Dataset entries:
========

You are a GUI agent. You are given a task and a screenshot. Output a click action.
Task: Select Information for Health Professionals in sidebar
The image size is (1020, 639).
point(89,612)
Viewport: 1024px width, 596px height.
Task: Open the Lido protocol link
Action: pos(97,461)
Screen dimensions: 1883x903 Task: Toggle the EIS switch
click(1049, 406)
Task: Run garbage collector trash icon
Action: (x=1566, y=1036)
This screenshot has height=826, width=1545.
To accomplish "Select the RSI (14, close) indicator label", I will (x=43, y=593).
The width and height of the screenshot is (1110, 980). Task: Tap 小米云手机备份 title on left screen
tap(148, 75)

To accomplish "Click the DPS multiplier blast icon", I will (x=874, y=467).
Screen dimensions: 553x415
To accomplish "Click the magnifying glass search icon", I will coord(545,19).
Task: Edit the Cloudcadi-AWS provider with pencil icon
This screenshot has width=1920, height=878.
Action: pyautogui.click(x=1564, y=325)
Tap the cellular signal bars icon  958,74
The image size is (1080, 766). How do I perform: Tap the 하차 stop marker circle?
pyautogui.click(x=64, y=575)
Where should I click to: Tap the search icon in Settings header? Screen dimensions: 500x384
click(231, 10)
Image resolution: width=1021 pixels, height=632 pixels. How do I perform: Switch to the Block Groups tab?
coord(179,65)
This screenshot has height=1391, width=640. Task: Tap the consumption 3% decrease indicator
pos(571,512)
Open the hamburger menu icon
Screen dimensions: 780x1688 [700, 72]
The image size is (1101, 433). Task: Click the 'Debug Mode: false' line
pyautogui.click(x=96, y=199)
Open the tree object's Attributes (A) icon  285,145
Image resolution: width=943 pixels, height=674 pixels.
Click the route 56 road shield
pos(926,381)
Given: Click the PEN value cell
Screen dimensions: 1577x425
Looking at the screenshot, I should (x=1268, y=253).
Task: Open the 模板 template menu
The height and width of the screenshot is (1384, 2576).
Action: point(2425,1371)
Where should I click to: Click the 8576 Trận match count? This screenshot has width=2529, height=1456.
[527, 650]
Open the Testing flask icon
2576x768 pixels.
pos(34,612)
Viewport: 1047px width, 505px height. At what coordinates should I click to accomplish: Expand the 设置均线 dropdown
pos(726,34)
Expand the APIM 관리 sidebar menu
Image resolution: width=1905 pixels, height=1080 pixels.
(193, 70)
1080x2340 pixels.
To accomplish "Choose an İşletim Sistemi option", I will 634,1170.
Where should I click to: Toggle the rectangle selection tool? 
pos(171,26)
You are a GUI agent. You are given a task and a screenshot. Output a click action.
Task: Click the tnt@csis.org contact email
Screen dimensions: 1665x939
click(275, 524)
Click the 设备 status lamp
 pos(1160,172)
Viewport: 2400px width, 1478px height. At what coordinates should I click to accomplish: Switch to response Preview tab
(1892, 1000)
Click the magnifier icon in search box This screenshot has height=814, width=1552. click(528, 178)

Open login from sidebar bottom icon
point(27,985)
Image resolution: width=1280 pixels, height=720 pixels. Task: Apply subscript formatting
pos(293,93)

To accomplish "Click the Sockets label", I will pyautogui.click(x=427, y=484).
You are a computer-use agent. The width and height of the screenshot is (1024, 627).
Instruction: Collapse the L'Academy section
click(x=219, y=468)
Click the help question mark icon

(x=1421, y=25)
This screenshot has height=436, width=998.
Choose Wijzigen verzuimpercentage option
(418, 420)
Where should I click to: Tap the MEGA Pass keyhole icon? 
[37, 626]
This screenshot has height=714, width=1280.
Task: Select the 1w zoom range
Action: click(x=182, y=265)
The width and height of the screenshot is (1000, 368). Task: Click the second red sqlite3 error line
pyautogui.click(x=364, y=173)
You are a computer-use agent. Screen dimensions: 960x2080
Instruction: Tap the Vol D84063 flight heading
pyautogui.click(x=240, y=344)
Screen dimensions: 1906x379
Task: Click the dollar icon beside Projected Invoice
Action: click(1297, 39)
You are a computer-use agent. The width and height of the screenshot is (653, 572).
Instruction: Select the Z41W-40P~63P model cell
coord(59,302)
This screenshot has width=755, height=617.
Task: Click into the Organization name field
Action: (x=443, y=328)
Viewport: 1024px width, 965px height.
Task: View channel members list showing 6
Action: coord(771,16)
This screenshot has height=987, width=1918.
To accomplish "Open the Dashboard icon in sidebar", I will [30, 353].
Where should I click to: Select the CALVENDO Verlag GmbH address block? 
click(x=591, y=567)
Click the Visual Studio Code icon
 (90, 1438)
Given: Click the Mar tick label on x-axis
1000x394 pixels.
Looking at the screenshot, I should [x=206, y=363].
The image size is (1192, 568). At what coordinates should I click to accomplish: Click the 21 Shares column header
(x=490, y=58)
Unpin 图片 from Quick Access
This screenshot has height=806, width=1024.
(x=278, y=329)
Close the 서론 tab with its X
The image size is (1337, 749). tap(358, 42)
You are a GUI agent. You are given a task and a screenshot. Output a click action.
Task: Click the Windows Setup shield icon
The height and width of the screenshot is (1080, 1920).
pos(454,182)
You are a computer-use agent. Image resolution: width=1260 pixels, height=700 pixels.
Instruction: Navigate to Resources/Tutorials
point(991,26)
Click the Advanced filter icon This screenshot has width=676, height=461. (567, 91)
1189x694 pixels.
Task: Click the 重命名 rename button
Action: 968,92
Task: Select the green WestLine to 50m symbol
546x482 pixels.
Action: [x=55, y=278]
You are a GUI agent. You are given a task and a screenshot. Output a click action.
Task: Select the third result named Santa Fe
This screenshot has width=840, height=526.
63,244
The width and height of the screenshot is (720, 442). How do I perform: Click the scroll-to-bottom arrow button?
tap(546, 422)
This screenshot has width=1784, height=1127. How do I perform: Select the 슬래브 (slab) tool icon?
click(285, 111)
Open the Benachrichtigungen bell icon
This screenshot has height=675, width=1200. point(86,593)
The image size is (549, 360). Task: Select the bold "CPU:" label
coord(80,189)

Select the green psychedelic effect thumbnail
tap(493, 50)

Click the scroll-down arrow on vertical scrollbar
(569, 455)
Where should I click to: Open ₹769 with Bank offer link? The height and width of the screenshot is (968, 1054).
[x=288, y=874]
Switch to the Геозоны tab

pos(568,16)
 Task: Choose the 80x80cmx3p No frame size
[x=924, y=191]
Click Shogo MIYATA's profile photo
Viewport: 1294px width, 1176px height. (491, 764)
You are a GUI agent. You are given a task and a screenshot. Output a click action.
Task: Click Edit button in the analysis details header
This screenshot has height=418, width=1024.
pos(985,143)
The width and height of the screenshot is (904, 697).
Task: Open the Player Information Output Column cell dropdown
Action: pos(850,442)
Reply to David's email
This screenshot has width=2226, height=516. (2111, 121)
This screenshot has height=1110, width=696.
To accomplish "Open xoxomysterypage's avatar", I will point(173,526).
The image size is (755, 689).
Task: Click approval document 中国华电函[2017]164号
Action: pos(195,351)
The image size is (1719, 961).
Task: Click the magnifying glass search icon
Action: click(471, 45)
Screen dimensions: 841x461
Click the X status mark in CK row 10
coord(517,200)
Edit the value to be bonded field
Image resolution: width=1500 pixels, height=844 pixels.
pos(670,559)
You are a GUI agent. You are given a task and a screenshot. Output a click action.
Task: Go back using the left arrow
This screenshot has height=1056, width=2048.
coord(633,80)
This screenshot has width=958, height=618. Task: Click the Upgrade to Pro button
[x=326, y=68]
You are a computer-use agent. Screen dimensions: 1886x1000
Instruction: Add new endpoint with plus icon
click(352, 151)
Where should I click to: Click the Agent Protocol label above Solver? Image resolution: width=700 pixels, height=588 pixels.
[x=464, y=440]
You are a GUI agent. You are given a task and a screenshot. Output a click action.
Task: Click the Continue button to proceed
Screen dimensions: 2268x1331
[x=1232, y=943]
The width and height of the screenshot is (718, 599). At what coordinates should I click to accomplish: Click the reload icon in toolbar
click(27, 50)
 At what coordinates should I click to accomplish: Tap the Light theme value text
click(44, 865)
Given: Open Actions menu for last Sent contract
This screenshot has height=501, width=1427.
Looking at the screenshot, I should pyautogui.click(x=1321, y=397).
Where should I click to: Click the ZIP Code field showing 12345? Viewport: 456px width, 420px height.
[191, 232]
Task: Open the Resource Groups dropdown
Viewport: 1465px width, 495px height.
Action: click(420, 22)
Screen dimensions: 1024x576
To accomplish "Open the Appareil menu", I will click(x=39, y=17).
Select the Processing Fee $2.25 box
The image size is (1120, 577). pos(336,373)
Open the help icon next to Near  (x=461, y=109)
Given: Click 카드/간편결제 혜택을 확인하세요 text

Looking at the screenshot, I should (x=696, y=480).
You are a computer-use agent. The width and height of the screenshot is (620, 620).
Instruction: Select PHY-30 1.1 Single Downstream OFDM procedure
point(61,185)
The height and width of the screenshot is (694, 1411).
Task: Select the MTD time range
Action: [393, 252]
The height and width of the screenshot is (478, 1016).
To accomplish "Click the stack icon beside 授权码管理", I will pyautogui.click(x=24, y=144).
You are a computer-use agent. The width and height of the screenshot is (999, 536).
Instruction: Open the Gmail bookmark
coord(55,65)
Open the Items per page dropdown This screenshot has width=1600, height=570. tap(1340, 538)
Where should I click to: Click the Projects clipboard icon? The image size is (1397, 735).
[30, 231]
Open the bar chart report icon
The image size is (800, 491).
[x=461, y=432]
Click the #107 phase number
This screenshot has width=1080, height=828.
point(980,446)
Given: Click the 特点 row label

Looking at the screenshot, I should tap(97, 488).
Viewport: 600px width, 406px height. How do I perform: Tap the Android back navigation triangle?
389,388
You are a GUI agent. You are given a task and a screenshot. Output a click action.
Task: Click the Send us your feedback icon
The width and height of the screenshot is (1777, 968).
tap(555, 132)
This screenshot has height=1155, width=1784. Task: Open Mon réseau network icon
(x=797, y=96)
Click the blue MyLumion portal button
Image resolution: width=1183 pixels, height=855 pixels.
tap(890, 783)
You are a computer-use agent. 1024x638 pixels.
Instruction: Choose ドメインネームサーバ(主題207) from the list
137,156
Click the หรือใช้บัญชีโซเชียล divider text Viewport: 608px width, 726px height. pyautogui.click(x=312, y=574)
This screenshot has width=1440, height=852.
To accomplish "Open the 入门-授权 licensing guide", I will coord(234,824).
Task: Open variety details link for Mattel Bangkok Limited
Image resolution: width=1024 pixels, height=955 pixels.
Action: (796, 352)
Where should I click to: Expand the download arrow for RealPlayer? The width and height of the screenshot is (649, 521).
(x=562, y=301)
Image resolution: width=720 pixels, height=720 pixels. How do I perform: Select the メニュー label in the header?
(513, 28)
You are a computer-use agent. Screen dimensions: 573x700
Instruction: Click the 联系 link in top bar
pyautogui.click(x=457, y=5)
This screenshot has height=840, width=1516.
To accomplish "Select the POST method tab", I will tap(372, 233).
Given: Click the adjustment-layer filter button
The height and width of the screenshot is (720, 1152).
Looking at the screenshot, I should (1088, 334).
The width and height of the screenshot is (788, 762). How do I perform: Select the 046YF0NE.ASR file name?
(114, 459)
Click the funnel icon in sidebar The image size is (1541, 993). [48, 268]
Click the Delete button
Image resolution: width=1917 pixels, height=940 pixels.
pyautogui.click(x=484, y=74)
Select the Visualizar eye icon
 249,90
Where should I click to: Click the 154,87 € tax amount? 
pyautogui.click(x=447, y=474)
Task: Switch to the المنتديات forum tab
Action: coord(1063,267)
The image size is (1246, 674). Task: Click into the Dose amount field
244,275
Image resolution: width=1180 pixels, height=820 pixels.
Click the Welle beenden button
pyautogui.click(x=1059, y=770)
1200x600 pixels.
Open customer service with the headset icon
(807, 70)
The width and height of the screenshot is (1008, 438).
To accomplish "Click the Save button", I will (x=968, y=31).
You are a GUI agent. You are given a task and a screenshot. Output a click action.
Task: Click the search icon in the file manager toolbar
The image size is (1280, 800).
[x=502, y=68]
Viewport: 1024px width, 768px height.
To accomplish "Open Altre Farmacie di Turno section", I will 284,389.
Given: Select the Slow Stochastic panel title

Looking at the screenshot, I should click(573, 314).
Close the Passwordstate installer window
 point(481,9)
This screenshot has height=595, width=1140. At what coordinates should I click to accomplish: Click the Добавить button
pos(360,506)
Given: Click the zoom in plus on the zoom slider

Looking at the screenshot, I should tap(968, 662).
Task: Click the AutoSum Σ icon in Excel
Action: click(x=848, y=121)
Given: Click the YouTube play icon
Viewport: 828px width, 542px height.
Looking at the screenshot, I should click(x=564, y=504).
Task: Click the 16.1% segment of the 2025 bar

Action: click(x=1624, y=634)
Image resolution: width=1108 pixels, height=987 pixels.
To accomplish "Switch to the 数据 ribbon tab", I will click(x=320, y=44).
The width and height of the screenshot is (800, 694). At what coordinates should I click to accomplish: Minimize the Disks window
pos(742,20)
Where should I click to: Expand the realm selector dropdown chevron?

========

Within the entries, find all lines that contain "computer" and copy each one.

You are a computer-use agent. The width and height of the screenshot is (1024, 627).
You are a computer-use agent. Screen dimensions: 960x2080
You are a computer-use agent. The width and height of the screenshot is (653, 572).
You are a computer-use agent. Image resolution: width=1260 pixels, height=700 pixels.
You are a computer-use agent. Screen dimensions: 1886x1000
You are a computer-use agent. The width and height of the screenshot is (620, 620).
You are a computer-use agent. The width and height of the screenshot is (999, 536).
You are a computer-use agent. 1024x638 pixels.
You are a computer-use agent. Screen dimensions: 573x700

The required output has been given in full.